* [REQUIRED ACTION]:
Tally the lines in the records below that contain the string "should", treating uppercase and lowercase as different. Reply with the number alone.

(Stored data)
=== Section Start ===

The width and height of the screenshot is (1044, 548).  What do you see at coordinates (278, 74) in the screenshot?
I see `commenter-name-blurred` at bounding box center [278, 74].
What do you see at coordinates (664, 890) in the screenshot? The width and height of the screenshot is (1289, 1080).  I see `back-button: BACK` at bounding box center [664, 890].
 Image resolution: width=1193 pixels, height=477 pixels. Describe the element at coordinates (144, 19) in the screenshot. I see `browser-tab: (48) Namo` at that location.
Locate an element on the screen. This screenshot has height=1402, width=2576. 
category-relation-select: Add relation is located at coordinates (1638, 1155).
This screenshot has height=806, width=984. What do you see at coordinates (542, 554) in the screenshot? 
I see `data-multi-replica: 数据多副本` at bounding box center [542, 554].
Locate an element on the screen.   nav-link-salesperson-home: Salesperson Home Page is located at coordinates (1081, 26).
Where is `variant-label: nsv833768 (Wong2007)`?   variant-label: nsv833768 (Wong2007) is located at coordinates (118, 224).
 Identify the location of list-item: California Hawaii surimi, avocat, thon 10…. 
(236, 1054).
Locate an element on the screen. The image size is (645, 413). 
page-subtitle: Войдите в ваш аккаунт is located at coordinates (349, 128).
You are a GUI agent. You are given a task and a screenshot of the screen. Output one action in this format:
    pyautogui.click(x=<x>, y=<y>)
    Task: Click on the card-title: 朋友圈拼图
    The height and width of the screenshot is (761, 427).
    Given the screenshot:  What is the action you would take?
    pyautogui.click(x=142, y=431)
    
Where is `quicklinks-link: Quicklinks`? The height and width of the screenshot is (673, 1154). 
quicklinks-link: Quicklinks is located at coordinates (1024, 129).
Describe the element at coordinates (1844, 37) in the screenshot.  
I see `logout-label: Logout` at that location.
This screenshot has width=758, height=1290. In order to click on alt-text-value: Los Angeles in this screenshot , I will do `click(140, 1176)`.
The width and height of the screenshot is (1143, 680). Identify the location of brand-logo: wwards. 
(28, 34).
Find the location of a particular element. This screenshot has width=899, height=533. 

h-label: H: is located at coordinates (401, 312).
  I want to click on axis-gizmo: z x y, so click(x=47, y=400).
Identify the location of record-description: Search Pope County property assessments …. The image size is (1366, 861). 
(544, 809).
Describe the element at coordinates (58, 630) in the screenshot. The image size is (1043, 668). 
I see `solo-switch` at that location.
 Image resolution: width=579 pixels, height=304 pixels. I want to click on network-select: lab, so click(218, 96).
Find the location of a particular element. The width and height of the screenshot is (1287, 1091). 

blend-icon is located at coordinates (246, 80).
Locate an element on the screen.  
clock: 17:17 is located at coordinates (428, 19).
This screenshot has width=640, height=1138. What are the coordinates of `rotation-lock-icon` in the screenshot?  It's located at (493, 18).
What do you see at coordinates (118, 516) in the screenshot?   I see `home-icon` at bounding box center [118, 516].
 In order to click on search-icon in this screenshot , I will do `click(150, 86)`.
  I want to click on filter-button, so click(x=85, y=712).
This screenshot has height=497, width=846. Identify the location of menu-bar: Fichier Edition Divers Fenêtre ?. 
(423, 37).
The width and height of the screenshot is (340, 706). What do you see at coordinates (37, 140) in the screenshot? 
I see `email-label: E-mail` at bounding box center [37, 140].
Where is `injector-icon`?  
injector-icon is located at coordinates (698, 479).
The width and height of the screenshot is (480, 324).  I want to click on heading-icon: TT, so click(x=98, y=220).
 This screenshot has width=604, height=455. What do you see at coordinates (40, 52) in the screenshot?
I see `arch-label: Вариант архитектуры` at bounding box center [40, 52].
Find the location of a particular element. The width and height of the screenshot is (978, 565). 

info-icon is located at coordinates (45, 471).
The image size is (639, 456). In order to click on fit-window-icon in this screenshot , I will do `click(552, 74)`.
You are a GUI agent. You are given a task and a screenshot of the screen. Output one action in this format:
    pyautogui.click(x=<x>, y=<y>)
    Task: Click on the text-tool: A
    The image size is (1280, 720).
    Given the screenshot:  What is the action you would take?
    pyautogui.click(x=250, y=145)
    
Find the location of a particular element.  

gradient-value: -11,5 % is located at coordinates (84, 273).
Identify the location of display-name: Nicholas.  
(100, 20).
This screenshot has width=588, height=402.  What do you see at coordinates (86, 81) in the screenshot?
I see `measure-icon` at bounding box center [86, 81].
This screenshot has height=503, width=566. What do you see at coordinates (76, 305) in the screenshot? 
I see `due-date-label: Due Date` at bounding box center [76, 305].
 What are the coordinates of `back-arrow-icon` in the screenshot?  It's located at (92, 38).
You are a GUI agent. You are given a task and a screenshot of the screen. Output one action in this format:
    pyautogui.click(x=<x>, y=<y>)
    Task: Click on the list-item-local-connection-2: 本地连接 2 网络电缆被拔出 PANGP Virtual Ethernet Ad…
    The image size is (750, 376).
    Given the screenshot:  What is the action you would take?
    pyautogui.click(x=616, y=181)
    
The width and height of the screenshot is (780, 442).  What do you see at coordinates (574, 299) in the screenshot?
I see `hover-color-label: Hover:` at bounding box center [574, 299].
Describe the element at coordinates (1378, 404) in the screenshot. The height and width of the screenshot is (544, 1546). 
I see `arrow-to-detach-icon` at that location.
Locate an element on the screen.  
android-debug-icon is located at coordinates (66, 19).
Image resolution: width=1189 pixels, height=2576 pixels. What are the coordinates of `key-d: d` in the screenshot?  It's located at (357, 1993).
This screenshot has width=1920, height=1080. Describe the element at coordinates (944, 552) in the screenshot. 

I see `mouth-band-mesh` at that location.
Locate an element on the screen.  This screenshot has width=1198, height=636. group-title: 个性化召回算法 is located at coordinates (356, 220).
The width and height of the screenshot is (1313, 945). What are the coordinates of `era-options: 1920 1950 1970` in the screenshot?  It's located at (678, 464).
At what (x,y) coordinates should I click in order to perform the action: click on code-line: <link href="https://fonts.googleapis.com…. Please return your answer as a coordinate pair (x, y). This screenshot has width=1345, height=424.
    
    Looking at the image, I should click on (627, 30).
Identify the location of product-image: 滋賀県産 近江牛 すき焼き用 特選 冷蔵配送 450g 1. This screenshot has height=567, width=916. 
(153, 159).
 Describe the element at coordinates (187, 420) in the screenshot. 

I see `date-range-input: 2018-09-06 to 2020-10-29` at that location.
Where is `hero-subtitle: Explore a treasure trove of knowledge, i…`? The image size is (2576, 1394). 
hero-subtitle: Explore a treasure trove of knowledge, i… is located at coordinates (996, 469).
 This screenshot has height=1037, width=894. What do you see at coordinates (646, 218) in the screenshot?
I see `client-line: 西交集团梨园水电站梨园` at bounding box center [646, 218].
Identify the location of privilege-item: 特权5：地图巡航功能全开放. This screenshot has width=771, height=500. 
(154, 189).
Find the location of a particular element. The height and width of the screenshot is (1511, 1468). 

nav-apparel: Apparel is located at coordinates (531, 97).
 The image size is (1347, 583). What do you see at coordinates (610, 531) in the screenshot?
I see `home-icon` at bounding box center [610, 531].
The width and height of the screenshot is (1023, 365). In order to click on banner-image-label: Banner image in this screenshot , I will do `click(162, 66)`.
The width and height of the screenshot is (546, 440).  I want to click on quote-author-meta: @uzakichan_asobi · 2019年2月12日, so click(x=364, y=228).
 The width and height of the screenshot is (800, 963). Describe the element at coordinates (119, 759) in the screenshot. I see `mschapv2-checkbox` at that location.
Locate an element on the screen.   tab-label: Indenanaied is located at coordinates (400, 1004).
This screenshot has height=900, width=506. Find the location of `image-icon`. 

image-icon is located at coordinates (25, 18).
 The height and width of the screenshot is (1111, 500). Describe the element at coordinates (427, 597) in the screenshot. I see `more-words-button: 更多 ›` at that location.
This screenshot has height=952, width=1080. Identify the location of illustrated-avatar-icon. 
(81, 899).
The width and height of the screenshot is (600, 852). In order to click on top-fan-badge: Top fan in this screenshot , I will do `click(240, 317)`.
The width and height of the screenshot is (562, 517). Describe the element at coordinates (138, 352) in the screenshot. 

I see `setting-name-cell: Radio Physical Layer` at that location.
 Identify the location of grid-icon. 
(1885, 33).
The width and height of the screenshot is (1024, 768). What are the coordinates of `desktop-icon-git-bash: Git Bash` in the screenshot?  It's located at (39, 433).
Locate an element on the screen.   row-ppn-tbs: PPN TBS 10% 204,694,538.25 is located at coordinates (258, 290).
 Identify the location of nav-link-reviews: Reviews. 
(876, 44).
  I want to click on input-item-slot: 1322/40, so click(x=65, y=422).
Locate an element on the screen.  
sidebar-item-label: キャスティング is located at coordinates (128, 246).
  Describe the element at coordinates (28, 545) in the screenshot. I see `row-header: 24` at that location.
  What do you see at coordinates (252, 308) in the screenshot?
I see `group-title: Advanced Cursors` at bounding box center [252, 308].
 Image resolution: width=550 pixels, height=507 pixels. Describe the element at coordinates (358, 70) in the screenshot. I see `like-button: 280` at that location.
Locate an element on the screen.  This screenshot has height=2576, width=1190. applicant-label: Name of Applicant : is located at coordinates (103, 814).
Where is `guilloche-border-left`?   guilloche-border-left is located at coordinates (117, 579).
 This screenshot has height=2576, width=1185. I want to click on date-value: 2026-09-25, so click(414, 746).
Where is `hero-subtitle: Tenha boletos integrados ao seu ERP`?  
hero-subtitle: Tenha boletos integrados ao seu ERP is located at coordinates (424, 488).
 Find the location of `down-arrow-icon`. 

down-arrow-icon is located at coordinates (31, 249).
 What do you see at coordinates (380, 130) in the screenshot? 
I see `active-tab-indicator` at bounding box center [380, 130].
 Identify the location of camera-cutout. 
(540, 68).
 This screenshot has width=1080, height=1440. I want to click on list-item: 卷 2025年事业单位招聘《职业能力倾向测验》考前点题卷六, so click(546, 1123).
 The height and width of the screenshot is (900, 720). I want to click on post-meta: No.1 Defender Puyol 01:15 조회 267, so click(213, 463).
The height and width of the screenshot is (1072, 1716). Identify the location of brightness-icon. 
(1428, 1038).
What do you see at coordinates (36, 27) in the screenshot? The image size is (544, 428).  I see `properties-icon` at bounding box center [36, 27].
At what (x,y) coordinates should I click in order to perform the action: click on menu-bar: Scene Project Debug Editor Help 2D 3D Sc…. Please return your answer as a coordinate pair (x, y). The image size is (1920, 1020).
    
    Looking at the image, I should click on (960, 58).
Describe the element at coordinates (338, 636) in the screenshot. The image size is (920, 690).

=== Section End ===

* [SOLUTION TO THIS PROBLEM]:
4